■ MATERIAL TO PROCESS
☆ ☆ ☆
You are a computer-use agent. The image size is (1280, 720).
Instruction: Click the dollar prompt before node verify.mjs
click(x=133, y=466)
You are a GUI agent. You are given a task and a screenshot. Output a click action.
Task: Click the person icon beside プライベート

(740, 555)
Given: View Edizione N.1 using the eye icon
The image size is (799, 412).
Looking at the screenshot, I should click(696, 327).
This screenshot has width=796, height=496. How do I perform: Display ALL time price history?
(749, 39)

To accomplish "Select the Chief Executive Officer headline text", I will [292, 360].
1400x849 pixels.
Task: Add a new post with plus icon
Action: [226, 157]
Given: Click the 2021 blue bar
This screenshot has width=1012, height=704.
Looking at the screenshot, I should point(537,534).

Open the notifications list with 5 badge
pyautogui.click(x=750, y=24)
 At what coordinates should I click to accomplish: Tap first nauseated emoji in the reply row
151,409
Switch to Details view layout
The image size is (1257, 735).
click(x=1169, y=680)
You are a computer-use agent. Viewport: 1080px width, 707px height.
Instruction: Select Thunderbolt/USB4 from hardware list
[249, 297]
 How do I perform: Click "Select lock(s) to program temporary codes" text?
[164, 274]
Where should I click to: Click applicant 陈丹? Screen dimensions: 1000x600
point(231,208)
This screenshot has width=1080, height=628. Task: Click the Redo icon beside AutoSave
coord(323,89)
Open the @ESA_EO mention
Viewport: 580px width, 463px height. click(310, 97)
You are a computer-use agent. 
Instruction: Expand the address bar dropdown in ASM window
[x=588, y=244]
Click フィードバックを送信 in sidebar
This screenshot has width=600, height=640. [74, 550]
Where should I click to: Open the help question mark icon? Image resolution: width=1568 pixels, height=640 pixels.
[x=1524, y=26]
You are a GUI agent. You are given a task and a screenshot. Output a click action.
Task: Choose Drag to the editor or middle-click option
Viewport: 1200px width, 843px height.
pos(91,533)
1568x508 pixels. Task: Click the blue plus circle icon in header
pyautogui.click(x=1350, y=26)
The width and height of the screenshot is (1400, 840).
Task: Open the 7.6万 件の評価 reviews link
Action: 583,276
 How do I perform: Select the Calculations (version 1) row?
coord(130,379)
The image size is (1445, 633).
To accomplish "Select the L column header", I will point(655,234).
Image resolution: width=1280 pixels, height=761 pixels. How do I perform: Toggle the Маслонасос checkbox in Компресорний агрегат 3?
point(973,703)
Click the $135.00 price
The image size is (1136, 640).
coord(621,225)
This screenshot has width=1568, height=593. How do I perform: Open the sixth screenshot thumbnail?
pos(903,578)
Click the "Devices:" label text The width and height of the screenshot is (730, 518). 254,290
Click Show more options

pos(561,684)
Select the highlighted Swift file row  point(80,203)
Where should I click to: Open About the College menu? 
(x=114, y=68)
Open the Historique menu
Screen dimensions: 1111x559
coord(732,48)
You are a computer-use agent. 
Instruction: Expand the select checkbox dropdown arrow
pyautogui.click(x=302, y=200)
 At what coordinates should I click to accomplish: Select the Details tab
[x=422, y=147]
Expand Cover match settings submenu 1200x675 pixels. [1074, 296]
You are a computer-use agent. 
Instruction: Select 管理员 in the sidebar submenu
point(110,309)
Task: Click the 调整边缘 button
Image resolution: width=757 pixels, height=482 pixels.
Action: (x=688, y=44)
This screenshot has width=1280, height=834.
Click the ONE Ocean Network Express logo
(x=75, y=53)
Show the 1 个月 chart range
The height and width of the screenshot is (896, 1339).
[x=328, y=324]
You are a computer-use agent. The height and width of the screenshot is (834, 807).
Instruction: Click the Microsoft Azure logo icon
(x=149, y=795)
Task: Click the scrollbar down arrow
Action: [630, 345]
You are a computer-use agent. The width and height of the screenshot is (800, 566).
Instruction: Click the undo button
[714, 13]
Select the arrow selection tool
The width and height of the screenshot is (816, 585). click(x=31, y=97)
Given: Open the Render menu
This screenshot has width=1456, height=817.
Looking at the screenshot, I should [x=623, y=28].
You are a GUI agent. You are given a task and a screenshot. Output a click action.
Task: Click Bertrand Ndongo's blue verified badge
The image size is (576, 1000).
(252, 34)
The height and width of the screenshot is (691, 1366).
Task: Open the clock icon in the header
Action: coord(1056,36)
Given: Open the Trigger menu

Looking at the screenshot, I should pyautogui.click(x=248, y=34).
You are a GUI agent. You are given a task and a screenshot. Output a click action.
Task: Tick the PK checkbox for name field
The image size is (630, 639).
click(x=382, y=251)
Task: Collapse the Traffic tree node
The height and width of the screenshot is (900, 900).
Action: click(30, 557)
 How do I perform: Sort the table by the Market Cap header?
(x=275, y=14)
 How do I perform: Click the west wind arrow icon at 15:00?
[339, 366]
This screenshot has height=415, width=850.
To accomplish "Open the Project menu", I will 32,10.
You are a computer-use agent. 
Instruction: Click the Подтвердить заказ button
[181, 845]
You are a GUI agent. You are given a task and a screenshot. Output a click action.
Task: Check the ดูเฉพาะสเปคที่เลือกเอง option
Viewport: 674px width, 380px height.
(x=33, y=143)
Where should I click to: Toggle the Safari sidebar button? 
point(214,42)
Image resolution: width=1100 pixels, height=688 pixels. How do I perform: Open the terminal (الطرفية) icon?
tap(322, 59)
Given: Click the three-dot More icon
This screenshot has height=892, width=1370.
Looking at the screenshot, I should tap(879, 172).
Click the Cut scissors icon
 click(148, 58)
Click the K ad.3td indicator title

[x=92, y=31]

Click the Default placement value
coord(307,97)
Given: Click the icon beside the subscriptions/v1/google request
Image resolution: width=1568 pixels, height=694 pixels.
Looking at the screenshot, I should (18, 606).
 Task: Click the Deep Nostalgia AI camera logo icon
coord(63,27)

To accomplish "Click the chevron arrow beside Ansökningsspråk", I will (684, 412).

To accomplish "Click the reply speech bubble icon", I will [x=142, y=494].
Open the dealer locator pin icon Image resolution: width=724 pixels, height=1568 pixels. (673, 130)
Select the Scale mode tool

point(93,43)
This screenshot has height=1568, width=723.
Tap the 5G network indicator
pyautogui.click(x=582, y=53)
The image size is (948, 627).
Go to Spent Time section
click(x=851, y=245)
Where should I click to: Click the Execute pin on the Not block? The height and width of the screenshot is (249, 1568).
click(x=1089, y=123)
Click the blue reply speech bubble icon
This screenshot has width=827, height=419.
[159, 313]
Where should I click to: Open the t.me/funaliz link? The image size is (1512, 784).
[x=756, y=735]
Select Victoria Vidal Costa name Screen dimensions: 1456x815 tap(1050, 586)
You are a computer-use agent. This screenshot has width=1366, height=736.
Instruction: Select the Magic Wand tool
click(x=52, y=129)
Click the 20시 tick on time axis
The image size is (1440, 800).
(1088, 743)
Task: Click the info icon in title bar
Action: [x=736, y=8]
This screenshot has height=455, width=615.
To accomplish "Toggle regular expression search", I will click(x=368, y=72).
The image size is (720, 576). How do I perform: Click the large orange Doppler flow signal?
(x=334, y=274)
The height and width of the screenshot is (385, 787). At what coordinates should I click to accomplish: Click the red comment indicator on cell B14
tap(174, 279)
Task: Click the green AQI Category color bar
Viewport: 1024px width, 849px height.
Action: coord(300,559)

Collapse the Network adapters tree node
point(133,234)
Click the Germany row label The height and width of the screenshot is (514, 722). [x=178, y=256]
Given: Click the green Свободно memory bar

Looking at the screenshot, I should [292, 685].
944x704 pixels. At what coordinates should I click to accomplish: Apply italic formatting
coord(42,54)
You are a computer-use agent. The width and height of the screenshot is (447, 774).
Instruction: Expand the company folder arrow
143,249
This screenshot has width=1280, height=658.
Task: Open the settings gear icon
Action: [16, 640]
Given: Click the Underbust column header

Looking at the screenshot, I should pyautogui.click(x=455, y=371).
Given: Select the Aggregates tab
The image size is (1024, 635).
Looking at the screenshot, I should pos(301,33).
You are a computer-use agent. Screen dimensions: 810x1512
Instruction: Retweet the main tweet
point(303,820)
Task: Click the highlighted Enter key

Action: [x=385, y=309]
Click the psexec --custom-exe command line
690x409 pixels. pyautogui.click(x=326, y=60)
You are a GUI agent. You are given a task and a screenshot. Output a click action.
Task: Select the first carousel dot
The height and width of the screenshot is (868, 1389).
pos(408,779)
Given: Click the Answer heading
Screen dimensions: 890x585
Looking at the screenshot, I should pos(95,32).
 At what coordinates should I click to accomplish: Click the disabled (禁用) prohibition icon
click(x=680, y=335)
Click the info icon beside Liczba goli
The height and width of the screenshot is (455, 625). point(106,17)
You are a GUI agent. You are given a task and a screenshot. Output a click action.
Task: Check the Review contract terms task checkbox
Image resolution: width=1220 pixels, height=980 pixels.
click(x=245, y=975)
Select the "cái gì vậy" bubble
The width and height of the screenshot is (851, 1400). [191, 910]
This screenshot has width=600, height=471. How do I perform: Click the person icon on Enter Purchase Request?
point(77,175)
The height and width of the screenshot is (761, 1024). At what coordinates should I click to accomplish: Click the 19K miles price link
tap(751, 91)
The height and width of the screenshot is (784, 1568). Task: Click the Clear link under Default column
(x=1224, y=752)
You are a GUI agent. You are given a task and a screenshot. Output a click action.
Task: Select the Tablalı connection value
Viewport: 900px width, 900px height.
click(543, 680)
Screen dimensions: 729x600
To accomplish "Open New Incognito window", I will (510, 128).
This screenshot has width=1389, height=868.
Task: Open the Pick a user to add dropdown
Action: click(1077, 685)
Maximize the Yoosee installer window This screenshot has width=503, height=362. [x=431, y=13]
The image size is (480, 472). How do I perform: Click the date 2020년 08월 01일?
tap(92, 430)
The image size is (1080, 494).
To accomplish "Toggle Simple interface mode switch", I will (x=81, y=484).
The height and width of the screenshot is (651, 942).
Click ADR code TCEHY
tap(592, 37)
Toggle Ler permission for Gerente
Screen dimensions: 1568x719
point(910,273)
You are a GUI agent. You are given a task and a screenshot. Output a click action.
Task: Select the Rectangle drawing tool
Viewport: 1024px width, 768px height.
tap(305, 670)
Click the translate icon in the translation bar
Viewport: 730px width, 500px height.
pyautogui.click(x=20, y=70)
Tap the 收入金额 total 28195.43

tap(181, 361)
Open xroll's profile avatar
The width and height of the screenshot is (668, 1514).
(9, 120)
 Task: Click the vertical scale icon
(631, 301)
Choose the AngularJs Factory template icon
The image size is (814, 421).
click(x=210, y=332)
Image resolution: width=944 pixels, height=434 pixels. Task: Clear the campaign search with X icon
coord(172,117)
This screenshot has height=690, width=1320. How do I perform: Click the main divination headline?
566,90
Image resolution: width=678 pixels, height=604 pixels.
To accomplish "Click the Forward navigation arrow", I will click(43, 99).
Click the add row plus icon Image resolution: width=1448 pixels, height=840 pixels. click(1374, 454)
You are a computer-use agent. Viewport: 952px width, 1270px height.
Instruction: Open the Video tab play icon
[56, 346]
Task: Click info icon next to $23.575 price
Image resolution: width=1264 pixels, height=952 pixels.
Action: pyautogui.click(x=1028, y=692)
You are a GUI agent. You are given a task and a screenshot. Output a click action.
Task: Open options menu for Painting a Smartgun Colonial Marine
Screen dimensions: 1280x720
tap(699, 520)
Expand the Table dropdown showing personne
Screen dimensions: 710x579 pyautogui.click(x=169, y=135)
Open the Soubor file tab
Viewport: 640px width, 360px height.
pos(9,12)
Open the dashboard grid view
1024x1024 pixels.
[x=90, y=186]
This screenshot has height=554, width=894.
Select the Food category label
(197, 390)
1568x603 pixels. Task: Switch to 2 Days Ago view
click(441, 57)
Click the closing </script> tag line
☆ ☆ ☆
■ TASK DESCRIPTION
Nothing should appear in the answer except the lines above from the line with "Image resolution: width=1280" through the line with "Task: Click the 调整边缘 button", both included, written out exactly.

■ PROBLEM SOLUTION
Image resolution: width=1280 pixels, height=761 pixels. How do I perform: Toggle the Маслонасос checkbox in Компресорний агрегат 3?
point(973,703)
Click the $135.00 price
The image size is (1136, 640).
coord(621,225)
This screenshot has width=1568, height=593. How do I perform: Open the sixth screenshot thumbnail?
pos(903,578)
Click the "Devices:" label text The width and height of the screenshot is (730, 518). 254,290
Click Show more options

pos(561,684)
Select the highlighted Swift file row  point(80,203)
Where should I click to: Open About the College menu? 
(x=114, y=68)
Open the Historique menu
Screen dimensions: 1111x559
coord(732,48)
You are a computer-use agent. 
Instruction: Expand the select checkbox dropdown arrow
pyautogui.click(x=302, y=200)
 At what coordinates should I click to accomplish: Select the Details tab
[x=422, y=147]
Expand Cover match settings submenu 1200x675 pixels. [1074, 296]
You are a computer-use agent. 
Instruction: Select 管理员 in the sidebar submenu
point(110,309)
Task: Click the 调整边缘 button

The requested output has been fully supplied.